To do ::
- A) Return the portion of the proof excerpt starting with "Now there are" and going on through "of $u$ and $v$.".
- B) List every distinct whole number that appears in the proof excerpt.
- C) Continue the proof excerpt from the point at which it stops.

Then, $T_{uv}$ $\ge$ $d_{uv}$ is true. Proof is like follow. If $d_{uv}$ $<$ $4$ then, $T_{uv}$ $\ge$ $d_{uv}$ because $T_{uv}$ $\ge$ $4$. Notice that $T_{uv}$ $\ge$ $4$ is true because all edges in the $T$ is bigger or equal than $2$ and there should be at least one parent to go $v$ from $u$. Now, other cases are $d_{uv}$ $\ge$ $4$. Frist, $d_{uv}$ $\le$ $\sum\limits_{k = 0}^{[\log_2 d_{uv}]} 2^k$ because RHS is bigger than a binary representation of $d_{uv}$. Then, $d_{uv}$ $\le$ $\sum\limits_{k = 0}^{[\log_2 d_{uv}]} 2^k$ $=$ $\sum\limits_{k = 1}^{[\log_2 d_{uv}]} 2^k$ $+$ $1$ $\le$ $\sum\limits_{k = 1}^{[\log_2 d_{uv}]} 2^k$ $+$ $\sum\limits_{k = 1}^{[\log_2 d_{uv}]} 2^k$ $=$ $2\sum\limits_{k = 1}^{[\log_2 d_{uv}]} 2^k$ $\le$ $T_{uv}$. Notice that last inequality comes from the fact 2 above. If we think about path from $u$ to $v$, it should go to at least level $[\log_2 d_{uv}]$ because it can’t belongs to the same node untill level $[\log_2 d_{uv}] - 1$. Also, $2\sum\limits_{k = 1}^{[\log_2 d_{uv}]} 2^k$ is a sum of length from $u$ to $v$ via level $[\log_2 d_{uv}]$. Therefore, claim holds.

Now there are only one thing to show that $E[T_{uv}]$ $\le$ $O(\ln \left\vert V \right\vert)d_{uv}$.

To show this, there some terminologies to define.

$\mathcal{A}_{uv}$ is the least common ancestor of $u$ and $v$.

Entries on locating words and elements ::
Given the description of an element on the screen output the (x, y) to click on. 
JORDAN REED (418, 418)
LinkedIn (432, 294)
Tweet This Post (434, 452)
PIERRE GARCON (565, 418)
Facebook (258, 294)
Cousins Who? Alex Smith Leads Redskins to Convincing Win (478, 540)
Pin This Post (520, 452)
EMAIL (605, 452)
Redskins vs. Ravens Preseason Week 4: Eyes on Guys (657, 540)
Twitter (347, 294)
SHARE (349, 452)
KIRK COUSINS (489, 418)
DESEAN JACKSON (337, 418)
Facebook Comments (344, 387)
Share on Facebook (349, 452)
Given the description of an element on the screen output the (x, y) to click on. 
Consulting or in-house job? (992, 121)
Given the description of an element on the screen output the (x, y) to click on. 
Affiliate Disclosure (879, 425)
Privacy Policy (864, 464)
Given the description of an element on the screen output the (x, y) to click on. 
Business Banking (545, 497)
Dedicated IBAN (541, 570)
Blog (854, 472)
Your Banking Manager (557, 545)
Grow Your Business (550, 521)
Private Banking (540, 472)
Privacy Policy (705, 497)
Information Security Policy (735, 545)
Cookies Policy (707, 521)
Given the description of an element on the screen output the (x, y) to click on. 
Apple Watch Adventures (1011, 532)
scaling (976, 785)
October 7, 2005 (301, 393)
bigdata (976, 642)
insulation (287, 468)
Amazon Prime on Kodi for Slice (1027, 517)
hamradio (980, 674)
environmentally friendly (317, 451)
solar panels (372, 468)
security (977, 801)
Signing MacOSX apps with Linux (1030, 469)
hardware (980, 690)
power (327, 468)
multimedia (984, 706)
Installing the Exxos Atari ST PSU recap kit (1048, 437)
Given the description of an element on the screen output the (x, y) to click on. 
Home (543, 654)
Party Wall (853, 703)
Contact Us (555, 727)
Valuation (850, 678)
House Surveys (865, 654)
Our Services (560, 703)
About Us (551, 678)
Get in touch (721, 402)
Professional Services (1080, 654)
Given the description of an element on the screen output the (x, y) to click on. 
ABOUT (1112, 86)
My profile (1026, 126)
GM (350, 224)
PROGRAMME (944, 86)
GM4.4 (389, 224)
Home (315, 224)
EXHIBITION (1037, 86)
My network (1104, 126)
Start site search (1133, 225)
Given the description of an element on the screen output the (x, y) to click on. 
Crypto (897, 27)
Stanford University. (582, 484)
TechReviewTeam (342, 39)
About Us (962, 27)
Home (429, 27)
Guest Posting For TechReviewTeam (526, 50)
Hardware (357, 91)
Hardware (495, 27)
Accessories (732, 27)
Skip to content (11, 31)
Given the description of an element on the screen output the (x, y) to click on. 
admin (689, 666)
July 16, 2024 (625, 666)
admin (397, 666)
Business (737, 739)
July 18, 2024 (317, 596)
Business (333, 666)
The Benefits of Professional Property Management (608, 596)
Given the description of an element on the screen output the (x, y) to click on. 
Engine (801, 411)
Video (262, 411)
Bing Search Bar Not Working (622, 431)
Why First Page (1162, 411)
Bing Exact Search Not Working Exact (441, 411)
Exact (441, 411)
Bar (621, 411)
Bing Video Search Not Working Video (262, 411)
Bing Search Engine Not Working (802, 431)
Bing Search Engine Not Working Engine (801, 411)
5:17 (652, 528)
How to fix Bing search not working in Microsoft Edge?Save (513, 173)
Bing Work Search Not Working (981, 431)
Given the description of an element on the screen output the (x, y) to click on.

Results of the tasks ::
- A)
Now there are only one thing to show that $E[T_{uv}]$ $\le$ $O(\ln \left\vert V \right\vert)d_{uv}$.

To show this, there some terminologies to define.

$\mathcal{A}_{uv}$ is the least common ancestor of $u$ and $v$.

- B) 0, 1, 2, 4

- C)
We say $w$ settles the pair $(u, v)$ on level $i$ if $w$ is the first vertex in $\pi$ such that at least one of $u, v$ is in $B(w, r_i)$.
We say $w$ cuts $(u, v)$ on level $i$ if exactly one of $u, v$ is in $B(w, r_i)$.
$X_{iw}(u,v)$ is the event that $w$ cuts $(u, v)$ on level $i$.
$S_{iw}(u,v)$ is the event that $w$ settles $(u, v)$ on level $i$.
$\mathbb{1}(x)$ is the indicator function: $1$ if $x$ is true, $0$ otherwise.

First, $T_{uv}$ $=$ $2\sum_{k=1}^{\mathcal{L}_{\mathcal{A}_{uv}}}2^k$ $=$ $2(2^{\mathcal{L}_{\mathcal{A}_{uv}} + 1} - 2)$ $=$ $2^{\mathcal{L}_{\mathcal{A}_{uv}} + 2} - 4$ $\le$ $2^{\mathcal{L}_{\mathcal{A}_{uv}} + 2}$.

Then, $T_{uv}$ $\le$ $\max\limits_{i = 0}^{\log_2 \Delta - 1} \mathbb{1}(\exists X_{iw}(u,v) \cap S_{iw}(u,v) \text{ for } w \in V) 2^{i + 3}$.

Notice that $\operatorname{argmax}\limits_{i = 0}^{\log_2 \Delta - 1} \mathbb{1}(\exists X_{iw}(u,v) \cap S_{iw}(u,v) \text{ for } w \in V)2^{i + 3}$ is the $\mathcal{A}_{uv}$.

Therefore, $T_{uv}$ $\le$ $\max\limits_{i = 0}^{\log_2 \Delta - 1} \mathbb{1}(\exists X_{iw}(u,v) \cap S_{iw}(u,v) \text{ for } w \in V) 2^{i + 3}$ $\le$ $\sum\limits_{w \in V}\sum\limits_{i = 0}^{\log_2 \Delta - 1} \mathbb{1}(\exists X_{iw}(u,v) \cap S_{iw}(u,v)) 2^{i + 3}$.

Now if we go back to the algorithm, there are two random events at the algorithm which are “picking $r_0$” and “picking a random permutation $\pi$”. Therefore, we can average on certain path to select $T_{uv}$. Then, $E[T_{uv}]$ $\le$ $\sum\limits_{w \in V}\sum\limits_{i = 0}^{\log_2 \Delta - 1} Pr[X_{iw}(u,v) \cap S_{iw}(u,v)] 2^{i + 3}$. Note that the existence of $X_{iw}(u,v) \cap S_{iw}(u,v)$ for $w \in V$ on level $i$ depends on the random variables; all other quantities are deterministic.

Now, let’s consider followings.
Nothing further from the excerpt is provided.